Written instruction
Copy every one of the items below word for word, keeping each line unchanged.
====== Recorded information
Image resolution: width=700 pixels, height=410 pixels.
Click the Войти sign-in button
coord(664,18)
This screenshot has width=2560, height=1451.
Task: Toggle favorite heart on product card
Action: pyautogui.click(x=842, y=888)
============
The output
Image resolution: width=700 pixels, height=410 pixels.
Click the Войти sign-in button
coord(664,18)
This screenshot has width=2560, height=1451.
Task: Toggle favorite heart on product card
Action: pyautogui.click(x=842, y=888)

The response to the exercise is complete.